Using Git
Check out the code to your machine
- On github.com, fork a project you want to work on (see tutorial: http://help.github.com/fork-a-repo).
- We will base this example on the "openmrs-core" project (the core OpenMRS application).
- Go to https://github.com/openmrs/openmrs-core
- Click "Fork" button in the upper right
Clone the fork to your local machine (replace "yourusername"):
git clone https://github.com/yourusername/openmrs-core.git
Go into the folder just created and set up the "upstream" remote so you can eventually pull changes from the main repository (see "Configure Remotes" on http://help.github.com/fork-a-repo):
git remote add upstream https://github.com/openmrs/openmrs-core.git
Fetch and track all branches on remote repositories.
git fetch --all
After you cloned the repository you can list available branches:
git branch -a
The currently checked out branch is highlighted with an asterisks. The master branch is the latest development branch (trunk was its counterpart in SVN).

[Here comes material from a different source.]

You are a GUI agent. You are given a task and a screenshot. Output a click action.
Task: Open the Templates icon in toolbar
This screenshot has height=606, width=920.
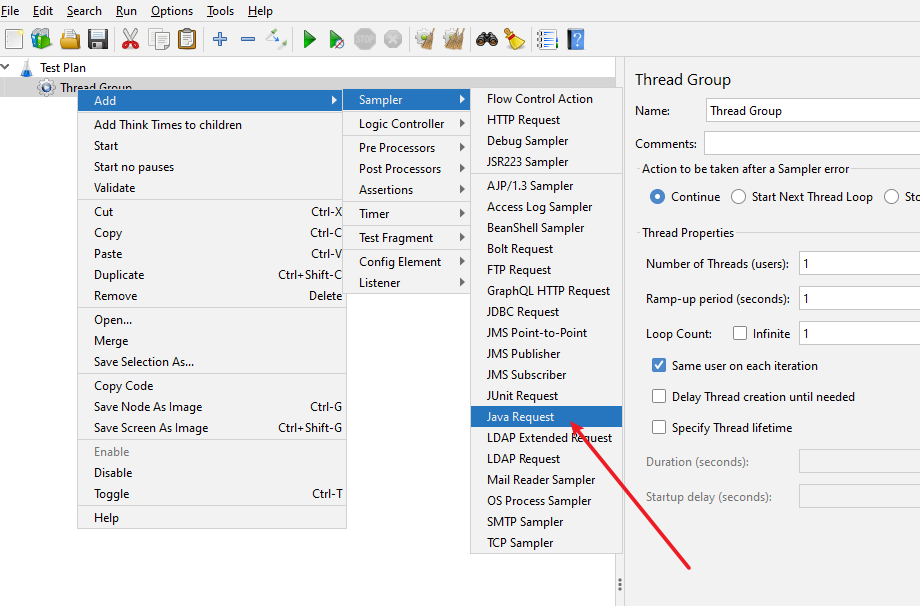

Pull changes from the upstream remote:
git pull --rebase upstream master
The '--rebase' option reverts any of your commits which are not in upstream/master, then fast forwards your local branch to upstream/master and finally applies your commits on top of that. This allows you to avoid merge commits and keep the history linear, but must not be used if you want others to work with you on a branch in your fork.
Optional pro tip: To save some key hits we recommend to setup an alias for 'pull --rebase' by running
git config --global alias.up "pull --rebase"
From now on you will be able to use 'git up upstream master' instead of 'git pull --rebase upstream master'.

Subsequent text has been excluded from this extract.